Swinging for the Fences

Loyal WMHG readers know of my distaste for the strikeout. In last season's weekly 'Leading Off' feature, a main component was the "Ryan Howard K Counter", which chronicled his march toward plate-discipline infamy. Well, I'd be remiss if I failed to mention that a surprise player blew by him and totaled 204 K's, smashing the K record Howard set in 2007 (199). The Rhino repeated those 199 whiffs again in 2008.

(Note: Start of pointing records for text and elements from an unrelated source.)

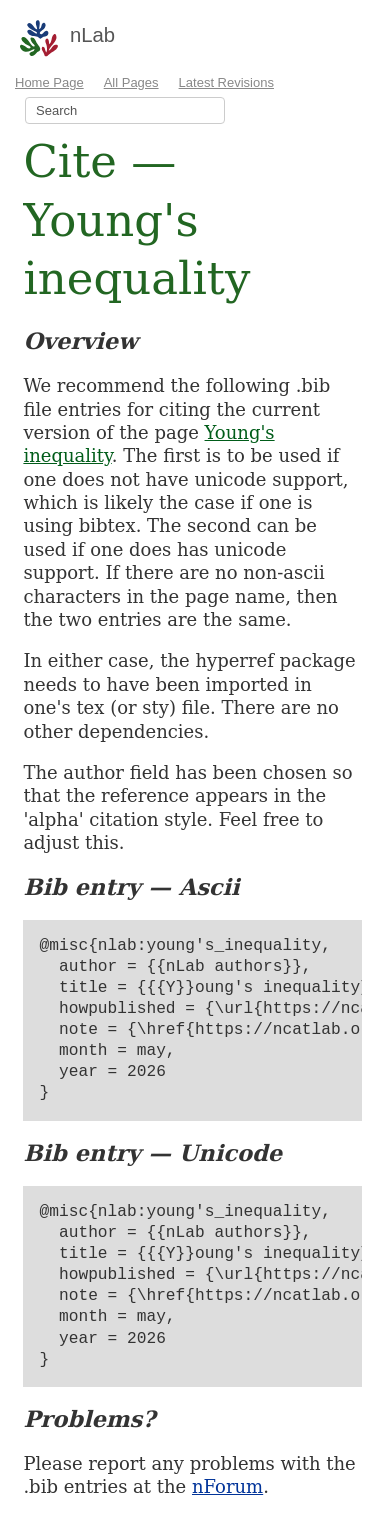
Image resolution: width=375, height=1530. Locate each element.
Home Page (49, 82)
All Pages (131, 82)
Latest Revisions (226, 82)
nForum (227, 1486)
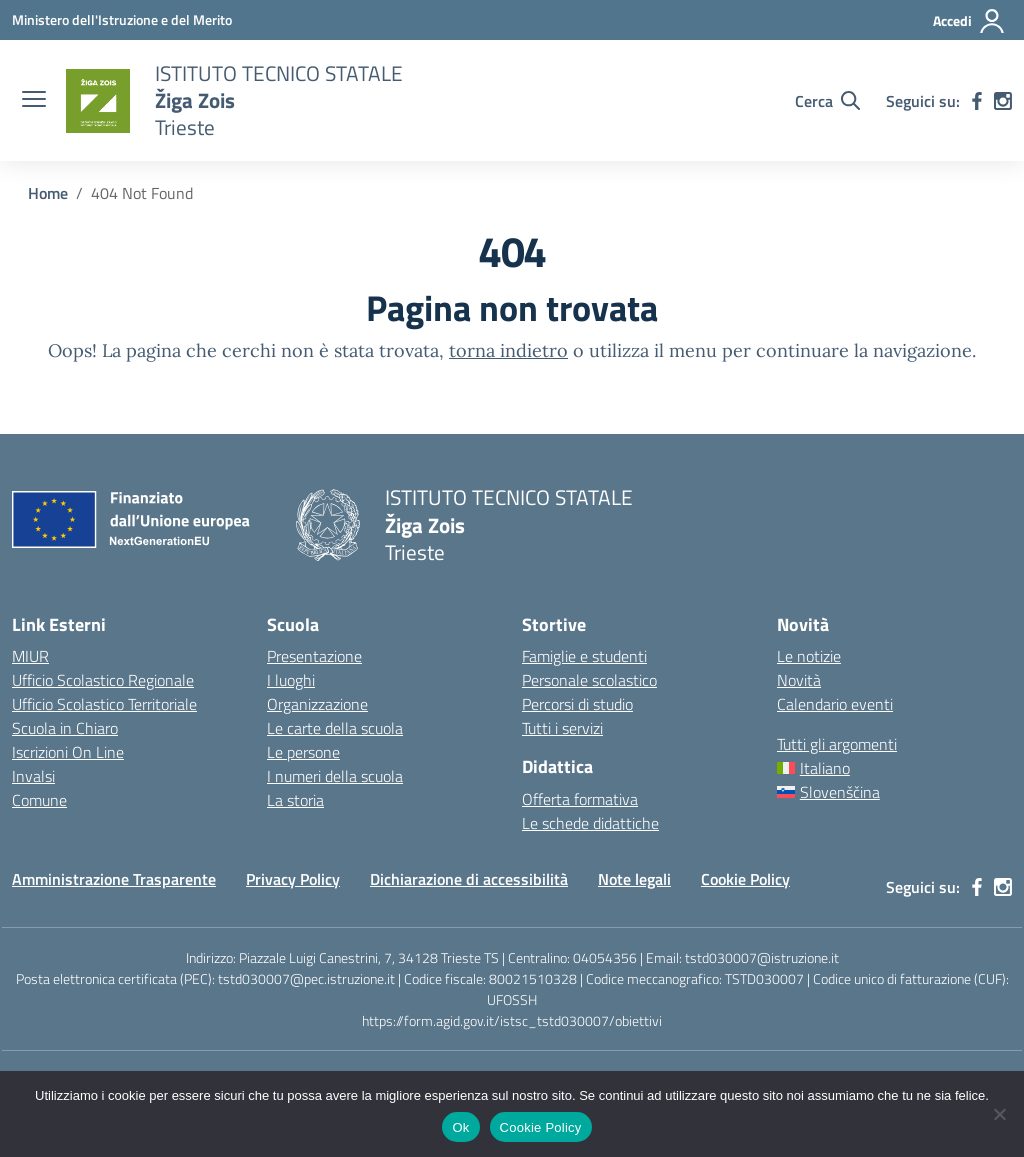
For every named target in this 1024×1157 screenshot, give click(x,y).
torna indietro (508, 350)
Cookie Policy (745, 879)
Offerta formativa (580, 799)
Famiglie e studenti (584, 656)
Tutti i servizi (562, 728)
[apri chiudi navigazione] (34, 101)
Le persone (303, 752)
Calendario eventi (835, 704)
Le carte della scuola (335, 728)
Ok (460, 1127)
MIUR (30, 656)
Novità (799, 680)
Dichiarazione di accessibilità (469, 879)
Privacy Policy (293, 879)
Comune (39, 800)
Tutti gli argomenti (837, 744)
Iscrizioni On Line (68, 752)
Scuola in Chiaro (65, 728)
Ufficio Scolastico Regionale (103, 680)
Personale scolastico (589, 680)
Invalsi (33, 776)
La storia (295, 800)
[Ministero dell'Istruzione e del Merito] (122, 19)
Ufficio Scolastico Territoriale (104, 704)
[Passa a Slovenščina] (894, 792)
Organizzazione (317, 704)
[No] (999, 1114)
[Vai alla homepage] (98, 101)
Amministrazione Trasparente (114, 879)
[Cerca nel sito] (827, 101)
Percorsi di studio (577, 704)
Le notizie (809, 656)
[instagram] (1003, 101)
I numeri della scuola (335, 776)
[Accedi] (969, 21)
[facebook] (977, 101)
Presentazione (314, 656)
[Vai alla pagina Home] (48, 193)
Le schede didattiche (590, 823)
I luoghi (291, 680)
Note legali (634, 879)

All this swingin' and a missin' got me thinking: Has a guy that's played a full season ever struck out more times and reached a higher number than his batting average? While I don't actually know if that's ever happened, here are three Fantasy K studs that have come close to this dastardly feat:

Mark Reynolds - 2008

AB - 539, BA - .239, K - 204*, Differential = 35 (*New MLB Record)


Jack Cust - 2008


AB - 481, BA - .231, K - 197, Differential = 34


Rob Deer - 1991


AB - 448, BA - .179, K - 175, Differential = 4


Now, that's a lot of sucking! Hard to believe that just because these guys can hit the ball out of the park this kind of ineptness is tolerated and even rewarded. Don't they know strikeouts kill rallies? We all can name a handful of players off the top of our heads who could actually make the "strike out more than your batting average" a reality (players, other than the first two guys above). Obviously, guys like Ryan Howard and Dan Uggla come to mind, but their career BA's are just too high. These guys may love whiffing more than the next guy, but I just don't see them striking out 250+ times. So, here are a few of my own personal potential candidates, in no particular order:


Adam Dunn - K's in 2008 = 164

This list couldn't be complete without him. About 170 K's per season avg and a career batting avg in the .240's means the Big Donkey can smell this record. Plus, since he's still unsigned, I'm sure he'll be extra mad next season, causing him to swing with more blind rage than ever!


Carlos Pena - K's in 2008 = 166

Carlos' career started as slow as one can start. But now that he's "established" it's easy to see how much he loves to not make contact. His 35 point dip in batting average from 2007 to 2008 leads me to believe that he's closer to a .240 hitter than a .280 hitter. The fall from there
isn't too far.


Chris Young - K's in 2008 = 153

This young man looks to be tall, lanky and 160 lbs soaking wet. I still struggle trying to figure out where his power comes from. Apparently, he just closes his eyes and swings as hard as he can. Going into his 3rd season after logging a .237 and .248 BA in his first two seasons, you can tell the force is strong in this one.